As previous literature updates, we have performed a PubCrawler search looking for football articles in NCBI Medline (PubMed) and GenBank databases.
Following studies were retrieved for this week:
#1 The Effectiveness of Preventive Programs in Decreasing the Risk of Soccer Injuries in Belgium: National Trends Over a
Decade
Authors: Bollars P, Claes S, Vanlommel L, Van Crombrugge K, Corten K, Bellemans J.
Reference: Am J Sports Med. 2014 Jan 30. [Epub ahead of print]
Summary: Although characterized by a relatively high injury rate, soccer is the world's most popular sport. In Belgium, the national Royal Belgian Football Association involves
about 420,000 licensed players, whose injury reports are collected in a nationwide registry. Over a period of 10 years, the association has introduced the Fédération Internationale de Football
Association preventive programs and has initiated a stringent postponement policy of competition in case of nonoptimal weather conditions. HYPOTHESIS:The authors questioned whether these
preventive programs effectively decreased the incidence of soccer-related injuries. STUDY DESIGN:Descriptive epidemiology study. METHODS:The authors compared the incidence, location, timing, and
severity of all registered soccer injuries in Belgium during 2 complete seasons separated by a decade (1999-2000 vs 2009-2010). RESULTS:A total of 56,364 injuries were reported, with an average
of 6.8 injuries per 100 players per season. There was a 21.1% reduction in injury rate in the second season (rate ratio = 0.789; 95% confidence interval, 0.776-0.802), predominantly caused by a
significant reduction in injuries during the winter period. In both seasons, an injury peak was noted during the first 3 months of the season. Recreational players had a higher risk for injury
than national-level players (7.2 vs 4.4 injuries per 100 players per season; rate ratio = 1.64; 95% confidence interval, 1.59-1.69). The relative proportion of severe injuries was higher for
female players and male youth players in general.

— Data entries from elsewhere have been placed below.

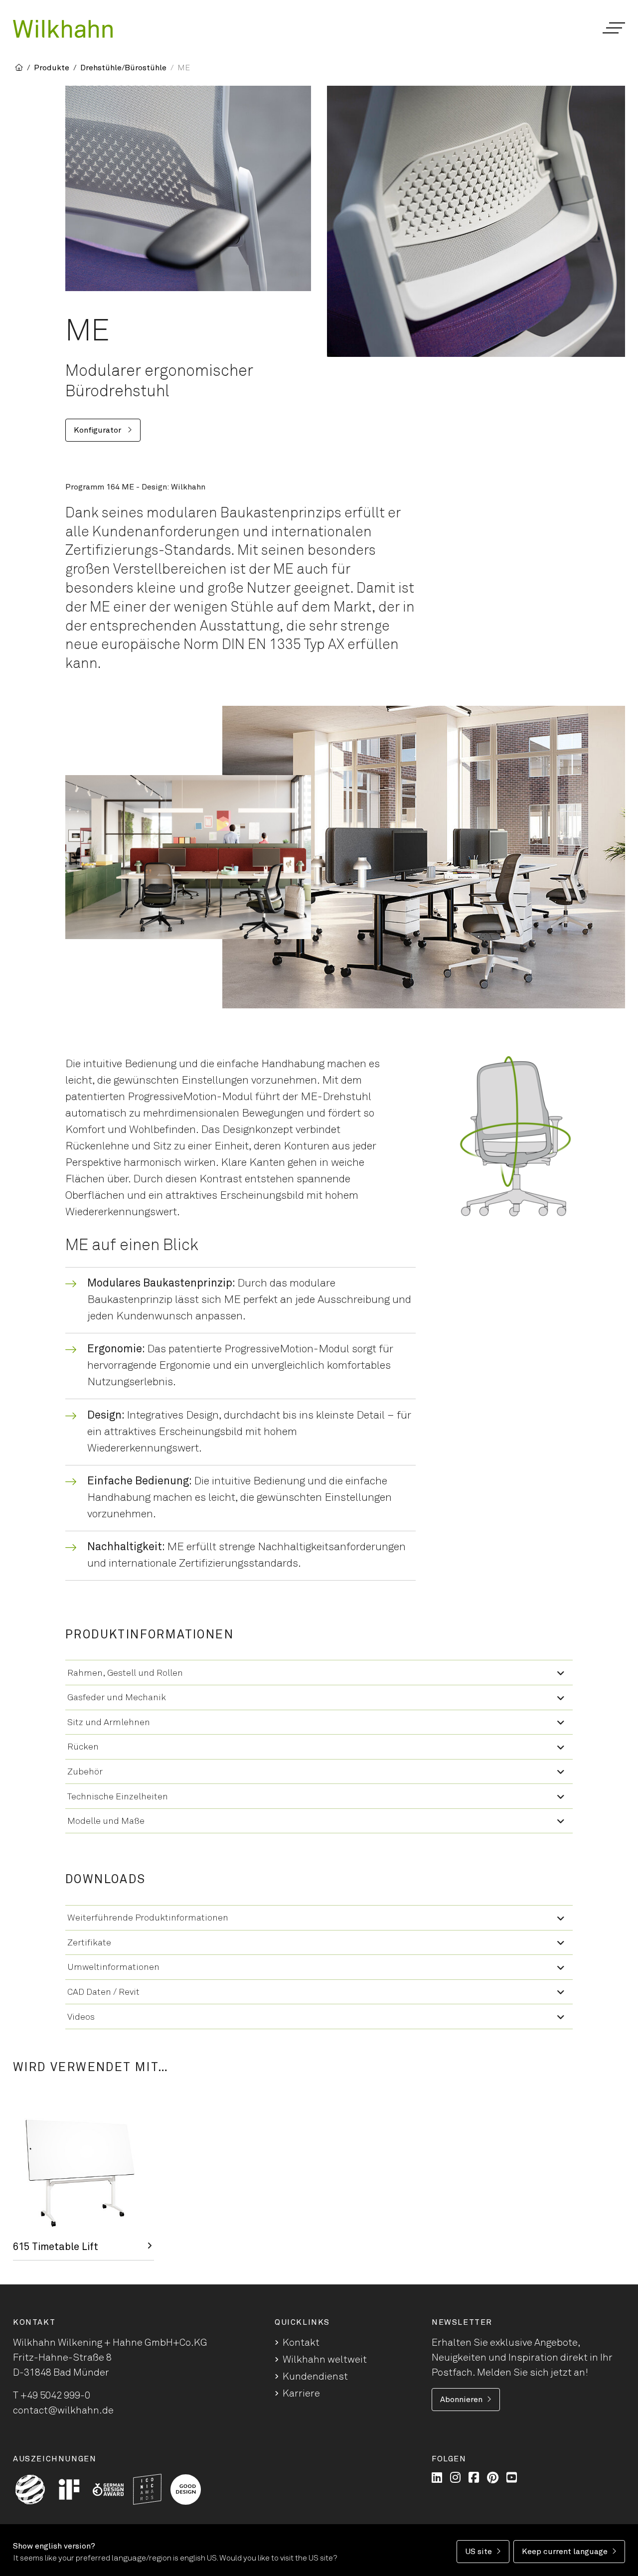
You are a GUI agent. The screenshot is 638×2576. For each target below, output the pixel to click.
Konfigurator (98, 430)
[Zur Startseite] (63, 29)
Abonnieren (461, 2400)
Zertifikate (89, 1942)
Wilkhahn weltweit (325, 2360)
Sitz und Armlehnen (108, 1722)
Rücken (83, 1747)
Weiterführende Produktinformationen (147, 1918)
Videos (81, 2017)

CONCLUSION:The introduction of injury preventive programs has led to a significant reduction of soccer-related injuries, especially during the
winter period. However, there is still room for improvement, and preventive programs can become more effective when specific parameters are targeted, such as adequate conditioning of players in
the preseason.
#2 Practice and play as determinants of self-determined motivation in youth soccer players
Authors: Hendry DT, Crocker PR, Hodges NJ.
Reference: J Sports Sci. 2014 Jan 30. [Epub ahead of print]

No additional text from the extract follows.